As she pulls open the heavy door, she whips her head over her shoulder, blond locks swinging with the momentum. (Or are they really hair?, Charles wonders. Will they feel like hair if he touches them?)

“We’re all training here, Charles. Why not you?” She is gone in the next instant, and Charles is left to stare after her, completely at a loss. He turns back toward Erik, only to see the man himself walking toward him. No, past him. As he passes, he pats Charles’ shoulder lightly, sardonically. Casting him a provocative gaze and a sarcastic turn of the mouth, he asks: “Why not, indeed?”

The closing door echoes behind Erik, and Charles is left alone.

******

As Charles leans against the balcony balustrade, frozen stone burning a cold fire against his arms, even through his cardigan sleeves, he easily sees where he had gone wrong with Raven in the ballroom. And, due to Raven’s idealistic solidarity, where he had gone wrong with Erik, by extension. Were he a better man, he would be able to clearly articulate how little the re-emergence of Raven’s blue form matters to him. Or that the only thing coloring his view of her, is his very real fear for her.

Years of experience amongst his own family members taught him thoroughly that, just because things _should be_ a certain way, doesn’t mean that they will be made so by force of will alone.

If they were, he would have had a mother that loved him and a step-family who didn’t beat him.

He also wants to be able to clearly state that he is no fool; that he knows what Erik and Raven want from him. Raven’s impatient tantrums are difficult enough, but now his and Erik’s chess matches are taking on a dangerous tone. Erik challenges him, as he always does. It is a trait Charles loves; the sharp questions and unwillingness to accept rote answers as complete remind Charles of the liveliest of debates at university.
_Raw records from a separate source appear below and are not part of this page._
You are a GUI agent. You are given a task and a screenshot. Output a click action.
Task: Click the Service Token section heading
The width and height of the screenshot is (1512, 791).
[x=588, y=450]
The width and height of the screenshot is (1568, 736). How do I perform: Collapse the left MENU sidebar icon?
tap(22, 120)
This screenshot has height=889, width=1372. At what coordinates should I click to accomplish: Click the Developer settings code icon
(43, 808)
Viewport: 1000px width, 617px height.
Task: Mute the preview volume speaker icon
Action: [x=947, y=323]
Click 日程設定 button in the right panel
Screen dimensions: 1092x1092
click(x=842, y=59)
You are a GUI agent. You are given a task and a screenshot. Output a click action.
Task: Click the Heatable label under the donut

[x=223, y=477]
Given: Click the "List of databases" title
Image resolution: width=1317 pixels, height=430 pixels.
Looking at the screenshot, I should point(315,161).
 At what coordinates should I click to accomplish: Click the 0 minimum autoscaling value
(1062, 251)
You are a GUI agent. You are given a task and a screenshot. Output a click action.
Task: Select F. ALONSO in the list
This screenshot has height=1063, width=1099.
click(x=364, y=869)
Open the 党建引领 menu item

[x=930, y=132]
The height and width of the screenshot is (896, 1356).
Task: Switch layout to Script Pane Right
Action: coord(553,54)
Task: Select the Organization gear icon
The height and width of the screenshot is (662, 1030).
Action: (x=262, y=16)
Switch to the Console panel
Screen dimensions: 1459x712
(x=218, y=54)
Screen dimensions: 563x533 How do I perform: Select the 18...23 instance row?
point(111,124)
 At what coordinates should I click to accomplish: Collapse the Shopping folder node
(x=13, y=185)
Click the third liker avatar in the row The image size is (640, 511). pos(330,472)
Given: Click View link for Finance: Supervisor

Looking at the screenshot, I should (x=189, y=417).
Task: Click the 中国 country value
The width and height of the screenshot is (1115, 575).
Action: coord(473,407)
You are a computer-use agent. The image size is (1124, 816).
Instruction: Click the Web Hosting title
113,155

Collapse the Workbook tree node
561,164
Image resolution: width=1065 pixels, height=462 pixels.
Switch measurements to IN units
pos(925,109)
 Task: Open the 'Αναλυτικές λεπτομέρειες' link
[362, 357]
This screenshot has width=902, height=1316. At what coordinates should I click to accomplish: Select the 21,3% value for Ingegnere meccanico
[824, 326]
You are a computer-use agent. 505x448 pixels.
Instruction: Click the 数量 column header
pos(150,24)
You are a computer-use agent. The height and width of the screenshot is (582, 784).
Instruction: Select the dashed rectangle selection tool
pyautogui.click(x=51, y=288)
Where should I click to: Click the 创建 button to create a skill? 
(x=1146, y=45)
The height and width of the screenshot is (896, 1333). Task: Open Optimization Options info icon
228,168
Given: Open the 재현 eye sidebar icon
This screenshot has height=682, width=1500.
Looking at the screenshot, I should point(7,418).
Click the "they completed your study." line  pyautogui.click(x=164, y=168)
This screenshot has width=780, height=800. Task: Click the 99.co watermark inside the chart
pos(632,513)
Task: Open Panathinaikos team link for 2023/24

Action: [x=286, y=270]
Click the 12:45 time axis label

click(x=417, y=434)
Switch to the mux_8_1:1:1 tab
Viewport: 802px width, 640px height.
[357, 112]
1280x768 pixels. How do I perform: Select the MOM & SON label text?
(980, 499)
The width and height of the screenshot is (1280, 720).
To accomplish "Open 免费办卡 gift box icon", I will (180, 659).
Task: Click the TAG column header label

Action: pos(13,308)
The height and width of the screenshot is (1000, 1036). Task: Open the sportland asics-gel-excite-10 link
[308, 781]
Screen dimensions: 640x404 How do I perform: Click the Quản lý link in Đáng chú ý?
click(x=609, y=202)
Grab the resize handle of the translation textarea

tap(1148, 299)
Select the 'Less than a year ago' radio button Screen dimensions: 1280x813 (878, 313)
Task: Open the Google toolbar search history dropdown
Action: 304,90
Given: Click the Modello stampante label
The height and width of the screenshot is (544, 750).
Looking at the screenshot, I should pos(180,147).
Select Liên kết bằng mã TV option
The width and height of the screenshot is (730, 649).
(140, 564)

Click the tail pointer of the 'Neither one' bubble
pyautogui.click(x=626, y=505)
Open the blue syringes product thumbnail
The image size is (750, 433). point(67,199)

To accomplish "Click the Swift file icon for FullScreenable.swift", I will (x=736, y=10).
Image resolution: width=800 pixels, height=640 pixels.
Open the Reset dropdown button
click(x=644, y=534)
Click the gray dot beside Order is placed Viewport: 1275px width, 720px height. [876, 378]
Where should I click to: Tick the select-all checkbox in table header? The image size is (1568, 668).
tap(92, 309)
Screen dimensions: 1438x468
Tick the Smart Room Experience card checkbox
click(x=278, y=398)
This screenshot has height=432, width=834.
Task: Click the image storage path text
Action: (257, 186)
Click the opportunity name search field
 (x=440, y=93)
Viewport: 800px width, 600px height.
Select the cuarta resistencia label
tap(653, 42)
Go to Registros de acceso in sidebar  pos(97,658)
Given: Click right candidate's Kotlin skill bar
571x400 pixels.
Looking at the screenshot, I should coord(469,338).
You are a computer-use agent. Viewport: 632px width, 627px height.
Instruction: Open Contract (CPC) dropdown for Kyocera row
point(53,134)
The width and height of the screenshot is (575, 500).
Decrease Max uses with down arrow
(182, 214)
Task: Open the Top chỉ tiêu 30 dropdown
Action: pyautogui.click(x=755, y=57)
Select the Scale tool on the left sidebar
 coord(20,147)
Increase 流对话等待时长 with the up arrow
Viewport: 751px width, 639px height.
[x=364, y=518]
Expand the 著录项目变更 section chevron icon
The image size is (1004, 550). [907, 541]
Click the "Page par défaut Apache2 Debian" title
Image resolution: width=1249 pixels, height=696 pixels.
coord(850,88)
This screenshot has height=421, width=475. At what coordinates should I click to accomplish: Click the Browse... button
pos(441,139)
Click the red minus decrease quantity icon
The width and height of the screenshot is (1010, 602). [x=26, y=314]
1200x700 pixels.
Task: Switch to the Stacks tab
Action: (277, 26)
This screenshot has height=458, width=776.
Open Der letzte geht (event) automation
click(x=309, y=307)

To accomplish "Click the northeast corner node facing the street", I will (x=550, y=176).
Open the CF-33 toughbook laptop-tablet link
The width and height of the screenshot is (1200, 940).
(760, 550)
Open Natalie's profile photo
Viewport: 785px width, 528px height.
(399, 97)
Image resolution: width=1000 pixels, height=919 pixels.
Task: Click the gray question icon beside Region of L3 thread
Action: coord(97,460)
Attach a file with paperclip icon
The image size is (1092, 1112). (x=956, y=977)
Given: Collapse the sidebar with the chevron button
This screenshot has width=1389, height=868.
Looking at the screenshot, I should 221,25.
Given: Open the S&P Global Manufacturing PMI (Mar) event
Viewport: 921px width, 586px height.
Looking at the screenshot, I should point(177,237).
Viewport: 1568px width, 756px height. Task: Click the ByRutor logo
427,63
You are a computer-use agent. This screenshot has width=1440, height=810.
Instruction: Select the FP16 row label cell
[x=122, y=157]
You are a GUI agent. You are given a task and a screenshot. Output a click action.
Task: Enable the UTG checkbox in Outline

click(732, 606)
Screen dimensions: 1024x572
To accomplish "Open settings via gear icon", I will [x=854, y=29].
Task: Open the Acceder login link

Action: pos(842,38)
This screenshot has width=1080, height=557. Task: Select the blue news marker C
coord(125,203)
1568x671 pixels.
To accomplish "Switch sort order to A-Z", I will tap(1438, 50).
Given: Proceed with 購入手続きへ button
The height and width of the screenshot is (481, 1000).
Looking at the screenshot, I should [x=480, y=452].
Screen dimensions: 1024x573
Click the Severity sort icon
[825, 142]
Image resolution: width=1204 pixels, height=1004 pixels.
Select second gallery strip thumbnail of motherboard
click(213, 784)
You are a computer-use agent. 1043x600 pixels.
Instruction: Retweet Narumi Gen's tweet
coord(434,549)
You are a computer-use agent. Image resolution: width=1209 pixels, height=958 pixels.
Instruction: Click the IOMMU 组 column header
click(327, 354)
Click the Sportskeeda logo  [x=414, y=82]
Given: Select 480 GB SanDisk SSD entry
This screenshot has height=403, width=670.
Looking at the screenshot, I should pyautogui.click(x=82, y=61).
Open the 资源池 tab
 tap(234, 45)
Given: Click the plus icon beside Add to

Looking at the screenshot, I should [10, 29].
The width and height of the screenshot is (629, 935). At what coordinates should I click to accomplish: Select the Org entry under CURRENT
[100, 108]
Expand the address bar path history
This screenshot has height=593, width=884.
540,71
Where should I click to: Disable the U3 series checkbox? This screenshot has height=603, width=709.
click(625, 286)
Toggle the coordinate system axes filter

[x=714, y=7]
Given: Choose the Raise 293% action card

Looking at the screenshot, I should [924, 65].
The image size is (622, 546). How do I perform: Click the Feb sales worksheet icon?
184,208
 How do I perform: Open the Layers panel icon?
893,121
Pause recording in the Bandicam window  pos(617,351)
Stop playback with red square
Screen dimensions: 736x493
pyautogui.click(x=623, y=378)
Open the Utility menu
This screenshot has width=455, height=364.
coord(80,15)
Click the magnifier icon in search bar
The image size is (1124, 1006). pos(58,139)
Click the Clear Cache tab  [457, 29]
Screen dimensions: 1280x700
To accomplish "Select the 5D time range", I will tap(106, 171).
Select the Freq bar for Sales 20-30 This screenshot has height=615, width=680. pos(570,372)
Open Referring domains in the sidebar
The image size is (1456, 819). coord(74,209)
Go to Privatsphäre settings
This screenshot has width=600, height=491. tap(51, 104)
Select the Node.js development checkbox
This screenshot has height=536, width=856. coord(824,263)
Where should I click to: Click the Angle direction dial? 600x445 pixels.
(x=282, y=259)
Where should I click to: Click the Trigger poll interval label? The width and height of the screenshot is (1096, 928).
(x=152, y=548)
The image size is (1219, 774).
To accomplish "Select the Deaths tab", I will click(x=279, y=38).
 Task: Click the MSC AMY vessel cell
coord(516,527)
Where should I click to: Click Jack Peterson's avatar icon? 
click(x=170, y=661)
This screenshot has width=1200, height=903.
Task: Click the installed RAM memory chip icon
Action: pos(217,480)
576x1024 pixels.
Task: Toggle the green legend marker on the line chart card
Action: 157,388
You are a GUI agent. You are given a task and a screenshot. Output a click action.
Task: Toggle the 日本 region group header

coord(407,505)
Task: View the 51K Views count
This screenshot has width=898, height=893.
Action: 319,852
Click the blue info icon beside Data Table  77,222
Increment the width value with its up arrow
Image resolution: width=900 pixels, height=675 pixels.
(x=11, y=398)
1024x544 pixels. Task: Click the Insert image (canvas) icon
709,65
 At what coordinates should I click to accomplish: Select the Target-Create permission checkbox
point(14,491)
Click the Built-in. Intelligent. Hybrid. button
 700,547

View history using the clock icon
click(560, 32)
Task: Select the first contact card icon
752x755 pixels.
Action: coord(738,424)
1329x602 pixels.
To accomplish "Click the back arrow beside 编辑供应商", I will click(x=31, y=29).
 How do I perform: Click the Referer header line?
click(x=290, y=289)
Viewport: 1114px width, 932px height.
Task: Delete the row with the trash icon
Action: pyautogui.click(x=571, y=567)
But Erik is growing less accepting of Charles’ assurances. He openly rejects Charles’ generally positive impression of humanity, and predicts disturbing scenarios that Charles has no ready plans for. He makes veiled comments at the frailties of humanity. Or of Charles Xavier. Or both. Charles feels as though he is losing control.

Worse, he feels as though he is losing Erik. How much longer can they go until Charles’ words fail him completely, as they had this morning in the ballroom? How much can shared physical intimacy tie Erik to him? That Charles has fallen in love with Erik is apparent. That Erik returns that love is less so. Charles could ask. Could pry the thought from his mind, if he wishes. But Charles is too afraid to hear the answer, and so chooses to bluff his way through their encounters.

Erik would no doubt call him a coward. And Charles can’t help but agree. If he weren’t such a coward, perhaps he could find better words to make Erik and Raven understand the world as he sees it; _feels_ it through the eyes of others.

This world is full of misery, of heartbreak, of hate and pain. And Charles can not bear to be the cause of more.

Charles shakes himself; these thoughts are defeating and self-pitying. It is time to be the leader Charles prods Erik into helping him become. Time to answer Raven’s challenge.

Fortuitously, a passing motorist drives past the gated, subtly forbidding gates of the manor. The driveway is obscenely long, yet Charles can sense his presence as easily as if he were right next to him on the balcony. His thoughts are mundane: anxiety over an expected child (his first) and the extra shifts the young man will have to pick up in order to support his growing family. But underneath it is a bright, exultant joy; love, unreserved and all-enveloping, for a person that he has yet to meet. It is beautiful and warms Charles from within, so much as to make the bumps pebbling his freezing skin seem far away.

He follows the car with his mind, just that bit further. He follows it down Graymalkin, round the corner, miles and miles away to the interstate. He wonders, idly, just how far he can go. He follows it. Follows it and follows it and follows it, until it brushes against that invisible borderline that seems to indicate the limit of how far Charles can go.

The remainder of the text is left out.